- Directions
In the remembrance of John Cohen below, on which album's cover does his photograph of Bob Dylan and Suze Rotolo appear?

- Page extract
·····

John Cohen was always looking to connect. He was a person in search of something, always. And he managed to find it even if he didn’t know what he was searching for. I’m the same way. That’s how we found each other. He died yesterday at 87, but he already seemed old when we met. Maybe because I was so young.

I was a beat reporter at the time. I met him at a town board meeting. I had no idea who this white-haired, bearded man with a guitar was. I just knew he wanted to sing a protest song at the meeting, in a town where the environmental laws were much better than the measures taken to enforce them. The board had “important business” to discuss so they told him to sit down. I knew I wasn’t supposed to get involved, but it’s the one time in my career as a journalist that I interfered in the event I was covering. I insisted that they let him play, and they did. In the parking lot afterward, we stood together and he thanked me. He invited me to his house. I went.

His house was filled with books, woodstoves, musical instruments and famous photographs of people like Bob Dylan, Jerry Garcia and a generation of Beat Poets.

“I love these pictures,” I said.

“I took them,” he responded.

He even took the dreamy photograph of Bob Dylan and Suze Rotolo on the cover of the album The Freewheelin’ Bob Dylan. How did he know all of these people — much less capture them in such raw candids? John was a founding member of The New Lost City Ramblers, a musicologist and brother-in-law of Pete Seeger. He was a little bit older than the relatively unknown musicians and poets he befriended. They looked up to him and he taught and inspired them.

John took me as his plus-one to see the Martin Scorcese documentary, No Direction Home. It was on that night that I met Ric Ocasek, who also died this week. I was the only person in attendance who wasn’t Leonardo DeCaprio level famous.

“Yet,” John laughed. “Get on the red carpet.”

Aside from Bob Dylan, John was the most interviewed person in the film. He didn’t mention any of this at dinner beforehand, when we ate raw oysters on the halfshell with horseradish.

“I’ve never had a raw oyster in my life!” he said.

He was full of life. He came to my house and we played music and sang. In those days I sang all the time, and fortunately for me, I can also play all musical instruments, just not the way they are meant to be played. John didn’t care. We improvised, and we made some great music together. I spent entire nights like this, picking up anything that would make a sound and playing along with him. I listened to his many stories. He was a supporter of my writing and creativity, and in him, I found a kindred spirit. The world was an endless source of mystery and creativity for him. He inspired me to travel.

·····

- Records provided
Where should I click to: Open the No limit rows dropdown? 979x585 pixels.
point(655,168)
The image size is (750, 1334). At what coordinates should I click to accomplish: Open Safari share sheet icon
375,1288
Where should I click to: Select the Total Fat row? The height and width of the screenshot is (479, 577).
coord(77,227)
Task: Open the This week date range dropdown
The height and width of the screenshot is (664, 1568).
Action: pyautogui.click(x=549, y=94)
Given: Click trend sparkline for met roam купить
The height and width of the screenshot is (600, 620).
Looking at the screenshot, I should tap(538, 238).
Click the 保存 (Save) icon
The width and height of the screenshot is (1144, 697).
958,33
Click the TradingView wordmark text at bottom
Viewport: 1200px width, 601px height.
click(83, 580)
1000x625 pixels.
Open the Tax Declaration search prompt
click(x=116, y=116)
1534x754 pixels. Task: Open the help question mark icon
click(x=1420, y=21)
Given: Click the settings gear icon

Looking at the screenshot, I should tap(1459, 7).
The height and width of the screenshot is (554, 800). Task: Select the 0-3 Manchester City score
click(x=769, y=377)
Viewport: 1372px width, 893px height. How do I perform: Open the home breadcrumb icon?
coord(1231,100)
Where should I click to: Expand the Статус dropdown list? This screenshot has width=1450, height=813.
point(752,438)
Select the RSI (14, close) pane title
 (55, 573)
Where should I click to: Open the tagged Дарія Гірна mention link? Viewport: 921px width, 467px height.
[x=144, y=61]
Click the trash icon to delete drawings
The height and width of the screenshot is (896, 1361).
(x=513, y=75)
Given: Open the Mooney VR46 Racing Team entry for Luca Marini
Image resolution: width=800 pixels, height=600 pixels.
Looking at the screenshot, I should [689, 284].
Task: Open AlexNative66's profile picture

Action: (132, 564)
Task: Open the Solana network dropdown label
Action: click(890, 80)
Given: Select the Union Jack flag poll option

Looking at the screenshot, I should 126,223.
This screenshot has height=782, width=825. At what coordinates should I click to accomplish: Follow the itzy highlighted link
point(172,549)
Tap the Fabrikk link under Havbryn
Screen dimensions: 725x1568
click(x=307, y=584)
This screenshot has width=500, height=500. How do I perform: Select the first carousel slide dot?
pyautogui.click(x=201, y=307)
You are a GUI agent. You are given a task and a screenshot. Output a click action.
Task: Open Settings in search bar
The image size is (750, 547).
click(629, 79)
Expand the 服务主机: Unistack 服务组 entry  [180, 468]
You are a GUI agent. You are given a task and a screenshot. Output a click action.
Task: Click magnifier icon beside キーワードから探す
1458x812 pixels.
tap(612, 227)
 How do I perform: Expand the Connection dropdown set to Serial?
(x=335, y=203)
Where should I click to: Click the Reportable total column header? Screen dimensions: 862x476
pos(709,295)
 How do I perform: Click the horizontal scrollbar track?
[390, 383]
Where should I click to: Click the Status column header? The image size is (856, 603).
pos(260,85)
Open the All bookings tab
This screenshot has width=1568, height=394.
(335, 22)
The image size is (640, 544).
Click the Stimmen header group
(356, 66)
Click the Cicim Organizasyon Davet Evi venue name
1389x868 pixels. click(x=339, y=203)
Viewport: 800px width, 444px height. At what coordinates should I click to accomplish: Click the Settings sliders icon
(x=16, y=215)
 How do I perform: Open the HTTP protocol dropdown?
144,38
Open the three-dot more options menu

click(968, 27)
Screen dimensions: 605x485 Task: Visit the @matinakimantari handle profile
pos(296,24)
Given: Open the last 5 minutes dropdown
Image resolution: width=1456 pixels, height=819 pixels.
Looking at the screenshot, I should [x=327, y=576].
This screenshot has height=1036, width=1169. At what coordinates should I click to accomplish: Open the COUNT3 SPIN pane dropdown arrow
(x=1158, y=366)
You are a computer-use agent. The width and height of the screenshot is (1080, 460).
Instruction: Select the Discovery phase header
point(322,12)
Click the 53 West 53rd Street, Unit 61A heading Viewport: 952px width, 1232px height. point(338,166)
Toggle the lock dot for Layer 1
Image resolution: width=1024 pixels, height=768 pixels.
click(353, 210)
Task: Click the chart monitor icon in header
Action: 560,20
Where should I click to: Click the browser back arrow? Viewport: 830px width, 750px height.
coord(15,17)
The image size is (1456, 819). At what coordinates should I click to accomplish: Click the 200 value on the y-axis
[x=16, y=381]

·····

- Full answer
The Freewheelin' Bob Dylan